Crimean-Congo haemorrhagic fever is cause by the Crimean-Congo haemorrhagic virus (CCHFV). Ruminants constitute the primary viral reservoir. CCHFV is wide-spread and occurs in various countries in Europe, Asia, the Middle East, and Africa. The virus is transmitted by ticks and the close contact with infected blood or tissue. Infected animals generally do not show any signs of disease, whereas patients develop flu-like symptoms with fever, muscle and limb ache, as well as neurological and gastrointestinal signs. A subset of those affected develop serious haemorrhagies, and the mortality rate lies around 30 percent. Up to now, neither effective antiviral treatments nor licensed vaccines are available.
The CCHFVaccine Project aims at stepping up efforts to develop and provide vaccines against CCHFV for humans and animals thereby using an One Health approach as already exemplified by the participation of both major German medical and veterinary infectious disease research institutes. Vaccination of susceptible animals will be pursued to reduce the viral burden, whereas vaccine development for humans primarily aims at the protection of individuals at high risk for exposure.

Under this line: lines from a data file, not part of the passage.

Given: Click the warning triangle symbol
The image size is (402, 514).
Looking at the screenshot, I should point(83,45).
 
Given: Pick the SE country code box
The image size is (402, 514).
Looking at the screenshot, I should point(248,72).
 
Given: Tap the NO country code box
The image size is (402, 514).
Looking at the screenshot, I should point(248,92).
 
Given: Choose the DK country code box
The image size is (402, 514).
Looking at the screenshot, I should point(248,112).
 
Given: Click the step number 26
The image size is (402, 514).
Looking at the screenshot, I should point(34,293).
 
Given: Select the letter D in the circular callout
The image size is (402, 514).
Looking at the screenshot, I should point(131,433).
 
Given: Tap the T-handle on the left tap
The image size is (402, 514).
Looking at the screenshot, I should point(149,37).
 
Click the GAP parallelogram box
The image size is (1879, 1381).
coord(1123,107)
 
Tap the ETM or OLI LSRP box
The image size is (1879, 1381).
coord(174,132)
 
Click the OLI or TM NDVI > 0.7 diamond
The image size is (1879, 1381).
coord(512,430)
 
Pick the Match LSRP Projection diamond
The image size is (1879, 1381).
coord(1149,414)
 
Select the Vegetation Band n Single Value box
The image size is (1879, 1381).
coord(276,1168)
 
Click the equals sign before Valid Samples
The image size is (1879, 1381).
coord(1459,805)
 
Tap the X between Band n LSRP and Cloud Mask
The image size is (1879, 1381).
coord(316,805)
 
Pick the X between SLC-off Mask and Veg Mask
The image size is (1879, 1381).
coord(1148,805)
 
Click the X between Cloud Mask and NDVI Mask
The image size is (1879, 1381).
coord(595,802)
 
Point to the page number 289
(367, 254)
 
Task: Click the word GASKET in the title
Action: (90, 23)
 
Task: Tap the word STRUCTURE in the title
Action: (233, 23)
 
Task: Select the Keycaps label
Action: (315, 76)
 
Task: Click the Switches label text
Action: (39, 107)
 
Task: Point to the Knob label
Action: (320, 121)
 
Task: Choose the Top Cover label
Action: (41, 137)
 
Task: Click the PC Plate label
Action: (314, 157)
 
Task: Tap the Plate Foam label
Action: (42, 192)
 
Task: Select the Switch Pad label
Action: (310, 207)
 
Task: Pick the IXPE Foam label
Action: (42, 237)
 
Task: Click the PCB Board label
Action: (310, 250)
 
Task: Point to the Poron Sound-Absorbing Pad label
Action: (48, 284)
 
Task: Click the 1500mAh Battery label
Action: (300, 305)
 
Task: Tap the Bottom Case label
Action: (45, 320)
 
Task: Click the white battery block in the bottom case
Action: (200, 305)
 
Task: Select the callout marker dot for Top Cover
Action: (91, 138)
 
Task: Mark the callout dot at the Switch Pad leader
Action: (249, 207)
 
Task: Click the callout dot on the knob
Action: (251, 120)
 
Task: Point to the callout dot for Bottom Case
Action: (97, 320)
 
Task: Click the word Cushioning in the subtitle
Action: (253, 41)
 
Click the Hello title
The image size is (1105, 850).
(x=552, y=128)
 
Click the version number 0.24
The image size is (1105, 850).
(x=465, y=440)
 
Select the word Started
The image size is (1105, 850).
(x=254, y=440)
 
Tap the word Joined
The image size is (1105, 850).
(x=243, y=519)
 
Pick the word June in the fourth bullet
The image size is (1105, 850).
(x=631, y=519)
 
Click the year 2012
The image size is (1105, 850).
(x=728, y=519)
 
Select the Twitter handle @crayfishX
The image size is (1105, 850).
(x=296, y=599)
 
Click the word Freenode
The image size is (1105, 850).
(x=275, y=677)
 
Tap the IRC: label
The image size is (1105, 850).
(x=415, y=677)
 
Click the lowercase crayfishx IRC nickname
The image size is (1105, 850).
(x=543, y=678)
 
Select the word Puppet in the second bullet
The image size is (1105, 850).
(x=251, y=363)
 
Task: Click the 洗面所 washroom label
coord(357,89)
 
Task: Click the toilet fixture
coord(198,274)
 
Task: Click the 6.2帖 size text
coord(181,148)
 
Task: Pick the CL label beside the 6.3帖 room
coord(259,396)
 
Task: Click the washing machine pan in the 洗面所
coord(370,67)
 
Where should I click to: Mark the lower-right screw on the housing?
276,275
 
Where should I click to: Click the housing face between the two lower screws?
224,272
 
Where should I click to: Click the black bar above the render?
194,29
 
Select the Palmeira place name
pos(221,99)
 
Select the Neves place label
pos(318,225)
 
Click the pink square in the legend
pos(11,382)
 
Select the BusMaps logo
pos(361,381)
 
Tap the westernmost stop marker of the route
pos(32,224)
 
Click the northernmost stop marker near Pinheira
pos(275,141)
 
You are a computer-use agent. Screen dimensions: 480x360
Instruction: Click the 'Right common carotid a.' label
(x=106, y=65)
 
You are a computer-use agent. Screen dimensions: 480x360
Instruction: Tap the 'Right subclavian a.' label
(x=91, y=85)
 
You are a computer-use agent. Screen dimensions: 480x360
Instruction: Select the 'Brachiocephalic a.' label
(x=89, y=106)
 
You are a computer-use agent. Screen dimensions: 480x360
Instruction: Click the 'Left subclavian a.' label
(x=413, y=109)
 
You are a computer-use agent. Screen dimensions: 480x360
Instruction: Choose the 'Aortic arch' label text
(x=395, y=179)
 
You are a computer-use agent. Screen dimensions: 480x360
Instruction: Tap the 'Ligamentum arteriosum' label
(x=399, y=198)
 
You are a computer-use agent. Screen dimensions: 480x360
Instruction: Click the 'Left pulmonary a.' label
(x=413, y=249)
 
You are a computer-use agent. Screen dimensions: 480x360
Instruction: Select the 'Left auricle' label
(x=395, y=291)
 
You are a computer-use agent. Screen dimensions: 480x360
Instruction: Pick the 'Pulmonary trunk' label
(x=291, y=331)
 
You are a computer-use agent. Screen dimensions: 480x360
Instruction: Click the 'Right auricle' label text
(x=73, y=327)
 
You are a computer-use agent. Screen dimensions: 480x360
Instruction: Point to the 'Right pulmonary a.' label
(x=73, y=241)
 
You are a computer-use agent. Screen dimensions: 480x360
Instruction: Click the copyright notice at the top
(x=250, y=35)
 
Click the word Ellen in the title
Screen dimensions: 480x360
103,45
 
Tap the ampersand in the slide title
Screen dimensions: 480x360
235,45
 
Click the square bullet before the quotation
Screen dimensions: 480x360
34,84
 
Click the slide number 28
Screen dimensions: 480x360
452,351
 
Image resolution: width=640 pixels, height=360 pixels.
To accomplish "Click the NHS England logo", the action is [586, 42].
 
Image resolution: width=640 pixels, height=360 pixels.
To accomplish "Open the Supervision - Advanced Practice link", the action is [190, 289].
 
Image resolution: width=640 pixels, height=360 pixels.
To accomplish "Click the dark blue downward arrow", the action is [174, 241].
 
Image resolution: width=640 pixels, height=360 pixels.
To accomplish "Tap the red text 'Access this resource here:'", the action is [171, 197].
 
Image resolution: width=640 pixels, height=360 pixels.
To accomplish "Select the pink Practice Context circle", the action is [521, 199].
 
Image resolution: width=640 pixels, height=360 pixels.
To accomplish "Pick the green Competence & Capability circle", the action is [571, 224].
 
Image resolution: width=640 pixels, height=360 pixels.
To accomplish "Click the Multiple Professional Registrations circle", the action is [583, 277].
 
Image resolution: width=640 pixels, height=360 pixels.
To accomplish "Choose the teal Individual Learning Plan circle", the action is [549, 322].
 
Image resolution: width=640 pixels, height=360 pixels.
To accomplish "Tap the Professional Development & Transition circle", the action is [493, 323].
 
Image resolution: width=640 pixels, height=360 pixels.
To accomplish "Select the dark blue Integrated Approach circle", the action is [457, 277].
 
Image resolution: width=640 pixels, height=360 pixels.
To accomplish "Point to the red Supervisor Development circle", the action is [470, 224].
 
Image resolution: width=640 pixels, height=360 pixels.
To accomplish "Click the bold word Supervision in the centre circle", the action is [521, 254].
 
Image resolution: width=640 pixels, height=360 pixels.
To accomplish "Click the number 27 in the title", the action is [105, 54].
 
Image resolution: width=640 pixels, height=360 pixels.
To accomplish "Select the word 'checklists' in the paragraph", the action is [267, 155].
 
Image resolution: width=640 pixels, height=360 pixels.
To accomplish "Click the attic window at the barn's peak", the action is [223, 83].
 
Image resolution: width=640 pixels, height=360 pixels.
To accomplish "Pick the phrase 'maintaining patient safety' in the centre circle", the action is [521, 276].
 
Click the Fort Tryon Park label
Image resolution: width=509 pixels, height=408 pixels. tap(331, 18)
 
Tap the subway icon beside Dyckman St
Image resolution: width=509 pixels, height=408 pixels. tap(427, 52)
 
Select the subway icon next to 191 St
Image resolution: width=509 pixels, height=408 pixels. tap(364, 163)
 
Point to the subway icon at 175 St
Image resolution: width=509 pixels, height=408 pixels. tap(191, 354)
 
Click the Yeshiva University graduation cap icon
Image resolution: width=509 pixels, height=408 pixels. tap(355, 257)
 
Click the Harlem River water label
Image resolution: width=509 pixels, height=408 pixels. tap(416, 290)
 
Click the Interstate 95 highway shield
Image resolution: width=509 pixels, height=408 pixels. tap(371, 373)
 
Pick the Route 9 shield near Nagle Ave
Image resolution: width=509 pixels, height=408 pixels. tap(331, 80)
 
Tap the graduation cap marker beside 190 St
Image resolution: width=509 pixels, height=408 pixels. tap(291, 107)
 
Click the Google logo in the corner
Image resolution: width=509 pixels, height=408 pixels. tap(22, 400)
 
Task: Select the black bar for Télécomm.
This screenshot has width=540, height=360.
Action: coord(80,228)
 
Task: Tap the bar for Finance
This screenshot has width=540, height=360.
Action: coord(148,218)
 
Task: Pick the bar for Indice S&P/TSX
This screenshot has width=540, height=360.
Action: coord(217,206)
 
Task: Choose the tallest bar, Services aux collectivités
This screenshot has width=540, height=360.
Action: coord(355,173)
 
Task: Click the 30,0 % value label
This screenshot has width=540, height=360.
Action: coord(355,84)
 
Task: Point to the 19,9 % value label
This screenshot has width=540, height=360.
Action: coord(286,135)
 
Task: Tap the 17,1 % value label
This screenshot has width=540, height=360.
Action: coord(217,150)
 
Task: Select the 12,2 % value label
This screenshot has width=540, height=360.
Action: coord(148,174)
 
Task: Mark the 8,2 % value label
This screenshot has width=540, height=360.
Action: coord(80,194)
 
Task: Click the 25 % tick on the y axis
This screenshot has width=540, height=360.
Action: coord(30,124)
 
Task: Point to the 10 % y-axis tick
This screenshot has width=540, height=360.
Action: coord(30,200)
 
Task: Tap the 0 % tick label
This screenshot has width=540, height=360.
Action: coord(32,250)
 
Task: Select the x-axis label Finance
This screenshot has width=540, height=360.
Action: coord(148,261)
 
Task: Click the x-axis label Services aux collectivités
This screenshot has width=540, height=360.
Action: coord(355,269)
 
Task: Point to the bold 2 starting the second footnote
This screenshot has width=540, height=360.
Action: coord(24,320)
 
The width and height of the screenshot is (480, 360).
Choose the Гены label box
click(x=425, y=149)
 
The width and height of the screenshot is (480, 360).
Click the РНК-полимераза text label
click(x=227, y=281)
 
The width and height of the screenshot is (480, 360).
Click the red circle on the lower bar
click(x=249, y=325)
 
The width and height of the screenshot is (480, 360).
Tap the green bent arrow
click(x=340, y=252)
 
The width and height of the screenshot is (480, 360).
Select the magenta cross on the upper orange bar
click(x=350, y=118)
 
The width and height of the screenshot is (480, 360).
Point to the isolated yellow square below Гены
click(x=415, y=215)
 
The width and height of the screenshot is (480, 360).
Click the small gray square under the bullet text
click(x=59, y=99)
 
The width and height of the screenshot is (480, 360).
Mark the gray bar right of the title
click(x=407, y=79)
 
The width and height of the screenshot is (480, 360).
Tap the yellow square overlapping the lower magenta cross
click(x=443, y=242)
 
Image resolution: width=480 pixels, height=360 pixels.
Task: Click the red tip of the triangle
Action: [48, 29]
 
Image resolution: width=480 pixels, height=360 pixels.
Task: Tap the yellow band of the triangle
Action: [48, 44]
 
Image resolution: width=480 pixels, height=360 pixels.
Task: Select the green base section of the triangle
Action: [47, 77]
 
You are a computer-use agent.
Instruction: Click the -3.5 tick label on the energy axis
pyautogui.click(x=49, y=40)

The project consortium is funded with six million € for a period of six years within the scope of the European research and innovation programme „Horizon 2020“ (see below).
The CCHFVaccine Consortium is led by Professor Ali Mirazimi at the Swedish Health Agency, the Karolinska Institute, and the Swedish National Veterinary Institute. The Paul-Ehrlich-Institut, which is the competent authority for the authorisation of clinical trials, marketing authorisations, and official batch control in Germany, will provide expert advice in regulatory aspects. The Friedrich-Loeffler-Institut, Federal Research Institute for Animal Health, Island of Riems will assess the efficacies of newly developed animal vaccines by challenging cattle in the unique newly commissioned BSL4 high containment laboratory and animal facility. The third German partner involved is the Justus-Liebig University, which is specialised in vaccine design.
Horizon 2020 is the framework programme of the European Union for research and innovation. It promotes research, and as such, aims at developing a knowledge- and innovation-driven society and a competitive economy. At the same time it has the purpose of contributing to sustained development. In addition to the member states of the European Union, various other countries can participate in the Horizon 2020 program.
The Paul-Ehrlich-Institut, the Federal Institute for Vaccines and Biomedicines, in Langen near Frankfurt/Main is a senior federal authority reporting to the Federal Ministry of Health (Bundesministerium für Gesundheit, BMG). It is responsible for the research, assessment, and marketing authorisation of biomedicines for human use and immunological veterinary medicinal products. Its remit also includes the authorisation of clinical trials and pharmacovigilance, i.e. recording and evaluation of potential adverse effects.
Other duties of the institute include official batch control, scientific advice and inspections. In-house experimental research in the field of biomedicines and life science form an indispensable basis for the manifold tasks performed at the institute.
The Paul-Ehrlich-Institut, with its roughly 800 members of staff, also has advisory functions nationally (federal government, federal states (Länder)), and internationally (World Health Organisation, European Medicines Agency, European Commission, Council of Europe etc.).